Well, probably one of the reasons is that I've learned Eiffel later than 
Haskell.

But really, "Design by Contract" — a theory? It certainly is a useful approach, 
but it doesn't seem to be a theory, not until we can actually prove something 
about it, and Eiffel doesn't seem to offer anything in this direction.

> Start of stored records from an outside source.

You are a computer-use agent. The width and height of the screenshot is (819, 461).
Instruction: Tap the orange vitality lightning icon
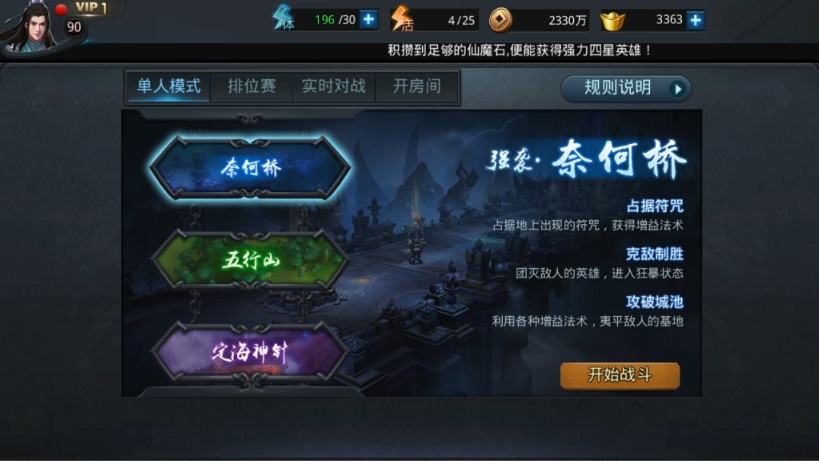[402, 19]
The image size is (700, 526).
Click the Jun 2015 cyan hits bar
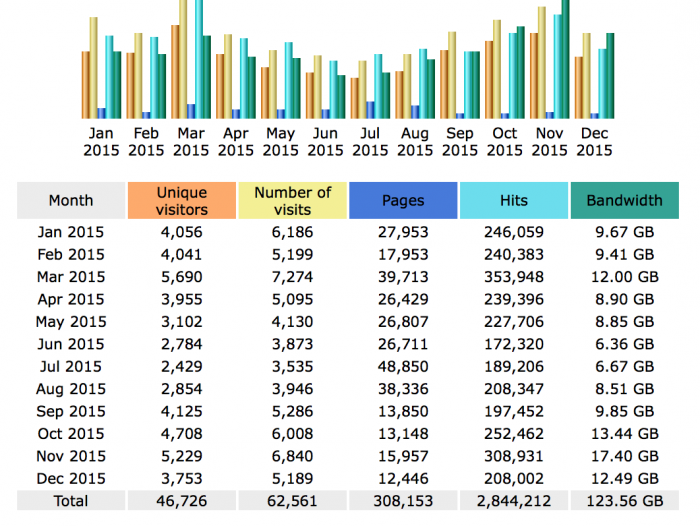pos(333,90)
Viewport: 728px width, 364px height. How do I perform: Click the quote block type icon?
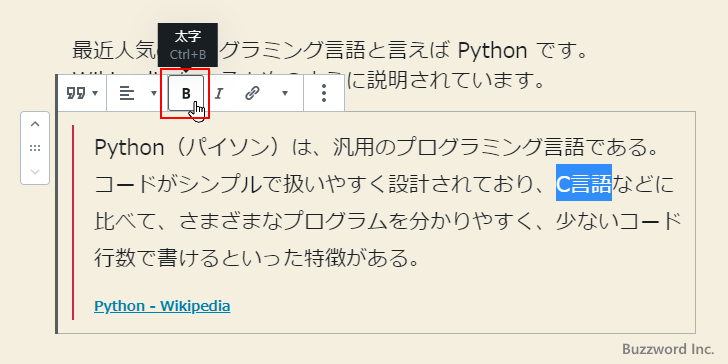point(76,93)
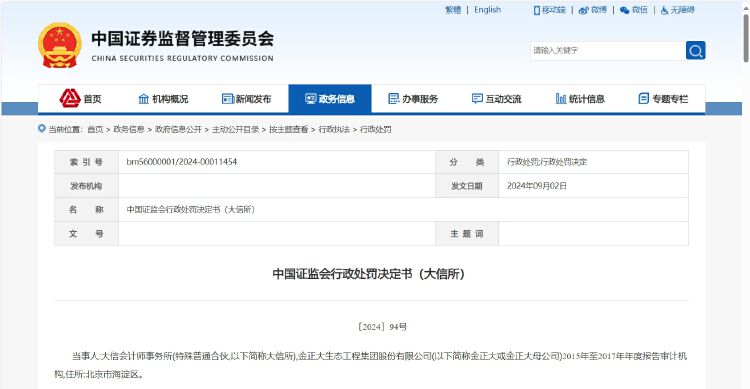Open the 互动交流 navigation tab
Screen dimensions: 750x389
(496, 99)
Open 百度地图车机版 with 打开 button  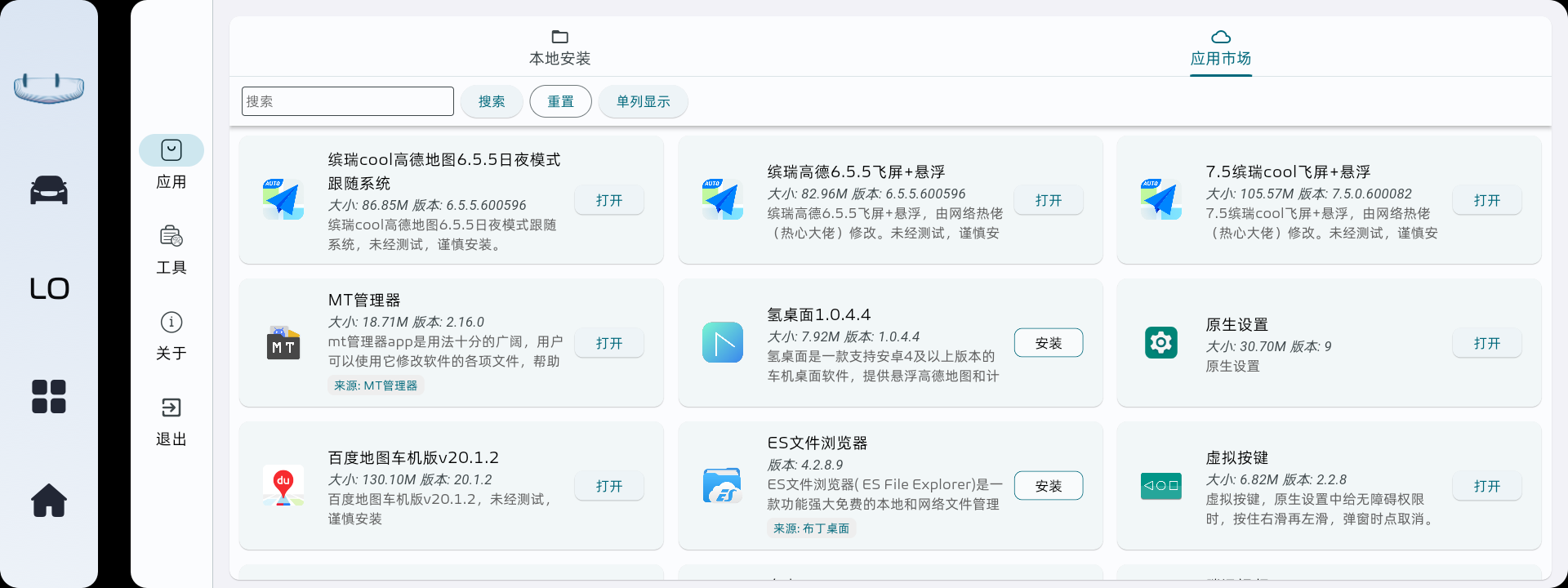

And by "hack" I meant not the presence of pre/postconditions, but the fact that 
they don't affect anything else. Strip all of them away, and you'll have the 
program which is, essentially, the same (and, in fact, pre/postconditions are 
supposed to be removed in the final version of the program). Compare this to 
Haskell types, for example: an untyped version of Haskell won't be able to 
choose between two class instances, so, that would be an entirely different 
language.

On Jan 1, 2013, at 11:41 PM, Mike Meyer <m...@mired.org> wrote:

> 
> 
> MigMit <miguelim...@yandex.ru> wrote:
>> On Jan 1, 2013, at 10:23 PM, Никитин Лев <leon.v.niki...@pravmail.ru>
>> wrote:
>>> Eiffel, for my opinion, is a best OOP language. Meyer use a
>> theoretical approach as it is possible in OOP.
>> Really? Because when I studied it I had a very different impression:
>> that behind this language there was no theory at all. And it's only
>> feature I remember that is not present in mainstream languages is it's
>> pre/postconditions system, which looked like an ugly hack for me.
> 
> I agree with Leon. Of course, I learned it out of OOSC2, which provides the 
> theory. When compared to "mainstream" OO languages like C++, Java or Python, 
> it's on a much solider theoretical basis.  Compared to something like Scheme, 
> Haskell or even Clojure, maybe not so much.
> 
> On the other hand, one persons theory is another persons hack. The theory 
> behind the pre/post conditions is "Design by Contract". The contracts are as 
> important as the type signature, and show up in the auto-generated docs in 
> eiffel systems. I found at least one attempt to add DbC features to Haskell. 
> I'm not sold on it as a programming technique - the bugs it uncovers are as 
> likely to be in the pre/post conditions as in the code.
> 
> 
> -- 
> Sent from my Android tablet with K-9 Mail. Please excuse my swyping.